Dentre os vários significados da palavra "processo", elegemos a de Rodrigo da Cunha Lima Freire: "processo é o meio pelo qual se realiza a prestação jurisdicional [que], na prática, se dá por meio de um (...) sistema de atos processuais, conhecido na doutrina como procedimento".14

Paulo Hamilton Siqueira Júnior assevera que "o processo tem uma finalidade instrumental, garantística e sociopolítica, [cuja] finalidade [é] investigar a verdade (garantia dos direitos subjetivos) e distribuir a justiça".15

Vicente Greco Filho, seguindo linha similar, enuncia quatro princípios deontológicos16 do processo:

I – Lógico: escolha dos meios mais seguros e expeditos para procurar e descobrir a verdade e evitar o erro;

II – Jurídico: proporciona aos litigantes igualdade na demanda e justiça na decisão, atendendo à finalidade do processo, que é a declaração concreta da lei;

III – Político: máxima garantia social dos direitos com o mínimo sacrifício individual de liberdade, atribuindo-se força para o processo no sistema de equilíbrio dos poderes do Estado e da garantia de direitos da pessoa;

IV – Econômico: as lides não devem ser tão dispendiosas a ponto de deteriorar seu objeto ou discriminar os pobres na obtenção da justiça.17

Entende-se que os princípios supra mencionados estão perfeitamente adequados às exigências contemporâneas pautadas pelo neoconstitucionalismo, pela constitucionalização do processo e pela Sociedade da Informação.
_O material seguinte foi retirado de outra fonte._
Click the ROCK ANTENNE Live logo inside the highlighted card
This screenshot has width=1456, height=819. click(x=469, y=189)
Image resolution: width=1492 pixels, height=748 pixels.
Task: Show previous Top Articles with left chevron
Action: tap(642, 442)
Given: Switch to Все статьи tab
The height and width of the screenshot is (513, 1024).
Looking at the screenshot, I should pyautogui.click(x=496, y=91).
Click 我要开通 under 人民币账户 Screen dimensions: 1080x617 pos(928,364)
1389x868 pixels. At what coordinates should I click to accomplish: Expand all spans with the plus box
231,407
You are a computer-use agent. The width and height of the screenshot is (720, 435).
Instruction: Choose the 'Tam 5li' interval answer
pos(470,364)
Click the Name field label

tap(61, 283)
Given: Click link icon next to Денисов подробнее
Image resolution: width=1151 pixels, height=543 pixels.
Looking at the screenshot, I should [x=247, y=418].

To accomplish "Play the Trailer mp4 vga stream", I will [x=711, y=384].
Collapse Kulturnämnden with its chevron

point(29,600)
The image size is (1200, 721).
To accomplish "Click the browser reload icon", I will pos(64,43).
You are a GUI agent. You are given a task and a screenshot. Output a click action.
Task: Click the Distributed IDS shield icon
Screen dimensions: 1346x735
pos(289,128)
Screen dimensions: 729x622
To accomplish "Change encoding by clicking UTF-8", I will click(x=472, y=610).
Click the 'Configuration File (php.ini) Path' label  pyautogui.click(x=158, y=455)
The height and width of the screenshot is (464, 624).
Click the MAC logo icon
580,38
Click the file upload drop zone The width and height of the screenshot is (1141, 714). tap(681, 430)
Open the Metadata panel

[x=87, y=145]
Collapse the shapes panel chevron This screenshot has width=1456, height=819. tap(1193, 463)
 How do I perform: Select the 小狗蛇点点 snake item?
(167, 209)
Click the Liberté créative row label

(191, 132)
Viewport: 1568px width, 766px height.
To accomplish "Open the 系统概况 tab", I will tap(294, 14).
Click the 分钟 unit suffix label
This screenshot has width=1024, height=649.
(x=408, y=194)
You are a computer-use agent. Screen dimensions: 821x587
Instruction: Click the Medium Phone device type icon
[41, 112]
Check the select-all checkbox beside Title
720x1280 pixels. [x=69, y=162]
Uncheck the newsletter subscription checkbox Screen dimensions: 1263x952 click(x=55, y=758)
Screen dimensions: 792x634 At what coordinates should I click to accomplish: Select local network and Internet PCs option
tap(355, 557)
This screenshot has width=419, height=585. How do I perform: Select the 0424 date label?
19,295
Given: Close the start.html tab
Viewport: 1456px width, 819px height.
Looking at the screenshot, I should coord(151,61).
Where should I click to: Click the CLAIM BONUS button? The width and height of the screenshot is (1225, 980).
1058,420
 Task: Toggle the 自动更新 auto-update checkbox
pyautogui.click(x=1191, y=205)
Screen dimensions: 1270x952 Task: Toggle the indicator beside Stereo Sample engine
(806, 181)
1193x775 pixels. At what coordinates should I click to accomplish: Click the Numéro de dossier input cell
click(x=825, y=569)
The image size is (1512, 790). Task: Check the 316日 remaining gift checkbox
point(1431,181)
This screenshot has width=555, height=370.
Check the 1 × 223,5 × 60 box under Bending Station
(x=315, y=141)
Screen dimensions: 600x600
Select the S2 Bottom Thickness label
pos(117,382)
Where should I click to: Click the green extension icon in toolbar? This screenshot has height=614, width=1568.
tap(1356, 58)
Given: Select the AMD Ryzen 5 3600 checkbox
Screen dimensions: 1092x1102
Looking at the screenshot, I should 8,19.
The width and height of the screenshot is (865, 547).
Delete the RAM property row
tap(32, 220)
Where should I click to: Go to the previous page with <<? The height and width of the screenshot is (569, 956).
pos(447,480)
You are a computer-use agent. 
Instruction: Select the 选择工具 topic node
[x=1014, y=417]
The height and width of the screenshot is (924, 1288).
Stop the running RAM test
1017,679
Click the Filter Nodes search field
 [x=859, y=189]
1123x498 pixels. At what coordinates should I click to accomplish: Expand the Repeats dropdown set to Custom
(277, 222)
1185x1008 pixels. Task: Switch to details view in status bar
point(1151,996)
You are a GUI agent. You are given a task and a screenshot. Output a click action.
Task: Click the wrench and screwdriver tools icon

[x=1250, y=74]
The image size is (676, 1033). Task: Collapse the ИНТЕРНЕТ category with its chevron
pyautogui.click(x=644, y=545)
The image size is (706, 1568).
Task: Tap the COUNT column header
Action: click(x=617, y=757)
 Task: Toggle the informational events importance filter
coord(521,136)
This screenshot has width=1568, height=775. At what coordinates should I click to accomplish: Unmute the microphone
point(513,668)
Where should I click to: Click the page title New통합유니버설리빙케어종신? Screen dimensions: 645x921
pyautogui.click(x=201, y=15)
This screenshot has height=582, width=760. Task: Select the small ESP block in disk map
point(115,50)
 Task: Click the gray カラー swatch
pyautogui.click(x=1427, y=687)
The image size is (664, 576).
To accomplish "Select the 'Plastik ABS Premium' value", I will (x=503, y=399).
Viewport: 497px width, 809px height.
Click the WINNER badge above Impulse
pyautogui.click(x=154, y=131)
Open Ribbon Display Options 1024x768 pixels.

1.1 Neoconstitucionalismo e processo

Bobbio, define constitucionalismo como "a técnica da liberdade"; o método jurídico pelo qual se assegura aos cidadãos o exercício de seus direitos, colocando o Estado, simultaneamente, em condições de não os poder violar.18

O neoconstitucionalismo, numa abordagem bastante simplificada, consiste na valorização do Direito constitucional e no reconhecimento internacional de uma classe de direitos compreendidos como supranacionais, caso dos direitos humanos, rol em que se inclui a garantia do devido processo legal.19

As principais referências históricas do neoconstitucionalismo estão intimamente ligadas à promulgação das Constituições italiana, de 1947 e alemã, de 1949, bem como à criação do Tribunal Constitucional Federal alemão (1951) e da Corte Constitucional italiana, instalada em 1956. A partir desses marcos, verifica-se uma crescente produção doutrinária e jurisprudencial tendente à valorização do direito constitucional nos países filiados à civil law. Na década de 70, "agregando valor e volume ao debate" sobre esse novo direito constitucional, seguiram-se "a redemocratização e a reconstitucionalização de Portugal, em 1976, e da Espanha, em 1978".20

No Brasil, esse sentimento voltado às garantias e direitos fundamentais fez-se sentir mais fortemente já no ocaso do regime militar, e, sobretudo, quando "da discussão prévia, convocação, elaboração e promulgação da Constituição de 1988".21

1.2 Constitucionalização do processo

A constitucionalização do processo consiste em inserir, na Constituição, as garantias mínimas que ele assegura, o que, nas palavras de João Batista Lopes, significa "uma nova postura do processualista: estudar o processo (...) com os olhos voltados para a Constituição. Não se trata de esvaziar o direito processual (...), mas de estudá-lo à luz da Constituição para fazer atuar concretamente os valores da ordem jurídica".22

Entende-se, à vista do princípio da supremacia constitucional, que essa não é nenhuma novidade. O importante é o reconhecimento da força hierárquica das normas constitucionais (princípios e regras), e, ratifique-se, um foco de luz para a resolução dos conflitos normativos.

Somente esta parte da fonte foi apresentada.